What major actions or projects have been completed by your group since July 1, 2005?
- Sponsored two sessions at the 2005 annual convention, one featuring a presentation by Lois Lowry, the other considering students’ rights to write, featuring committee members Bob Crafton and Elissa Kido along with Doug Hesse
- Submitted proposals for the 2006 annual convention, one featuring Nancy Garden, the other reserved for the winner of this year’s Intellectual Freedom Award
- Participated with members of SLATE in the selection of Senator Richard Durbin as the recipient of the 2005 NCTE/SLATE National Intellectual Freedom Award
What projects, initiatives, or studies are “in progress” at this time?
- • Revision of “Defining and Defending Instructional Methods”
- Developing a policy statement in response to the 2004 “Resolution on Students’ Rights of Expression”

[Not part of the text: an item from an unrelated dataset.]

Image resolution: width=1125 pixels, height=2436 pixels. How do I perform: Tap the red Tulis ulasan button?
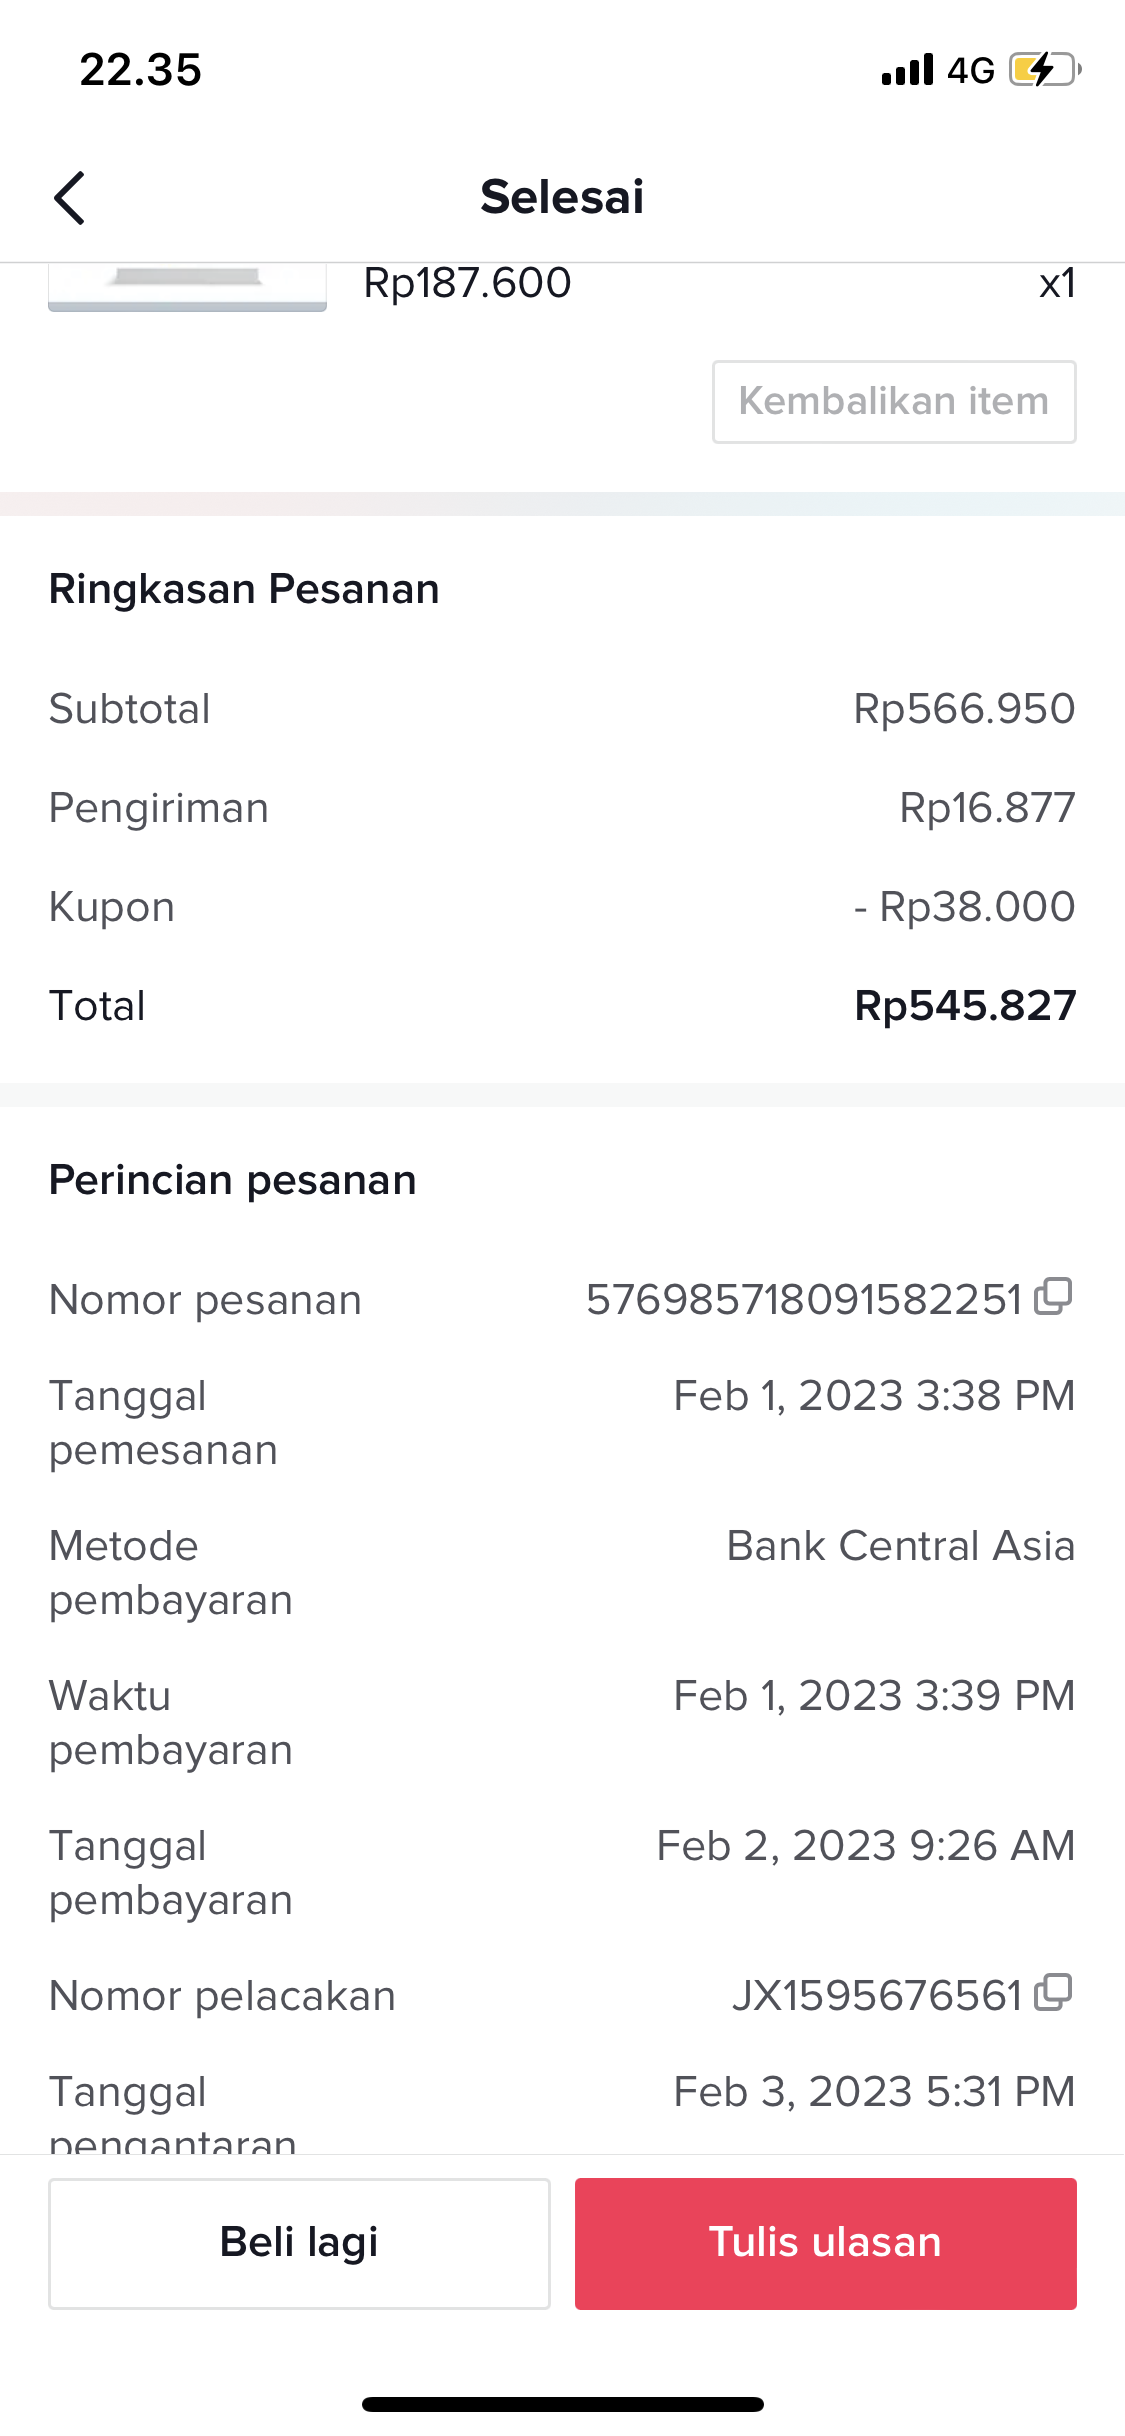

- Participating in the selection of this year’s recipient of the NCTE/SLATE National Intellectual Freedom Award
- Review and selection of new committee members, increasing committee membership from 10 to 15 over the next three years
- Development of a committee listserv to facilitate communication and interaction among committee members
Strategic Governance: Over the past two years, the NCTE Executive Committee has established outcomes and priorities relating to these key topics in our field: Teacher Quality, Adolescent Literacy, Assessment, Writing, Multimodal Literacy and Technology, Research and Teaching, and English Language Learners. Currently, they are investigating the broad topic of professional development for literacy educators.
Does your group have research findings or suggestions to contribute that are relevant to on-going work on these strategic governance topics?
Given the numerous challenges we are seeing in our schools to students’ and teachers’ First Amendment rights—e.g. the frequency with which instructional materials and library holdings are being challenged and removed; the disciplining of students (and faculty) for student expression, both on and off campus, that the administration deems problematic—a refresher course (a primer?) in First Amendment law, especially as it pertains to student and faculty rights to free expression, seems in order. Teachers, administrators, and school board members know too little about key court decisions (West Virginia v Barnette, Tinker v Des Moines, Island Trees v Pico, Hazelwood v Kuhlmeier, Texas v Johnson, In re George T., to name a few) or about key international agreements like the United Nations’ 1949 Universal Declaration of Human Rights which speak materially to student and faculty rights and which might, if more broadly known and understood, provide a foundation for responding, in general, to challenges to those rights. Defining and defending these rights seems critical in the current climate and central to governance issues at a number of levels.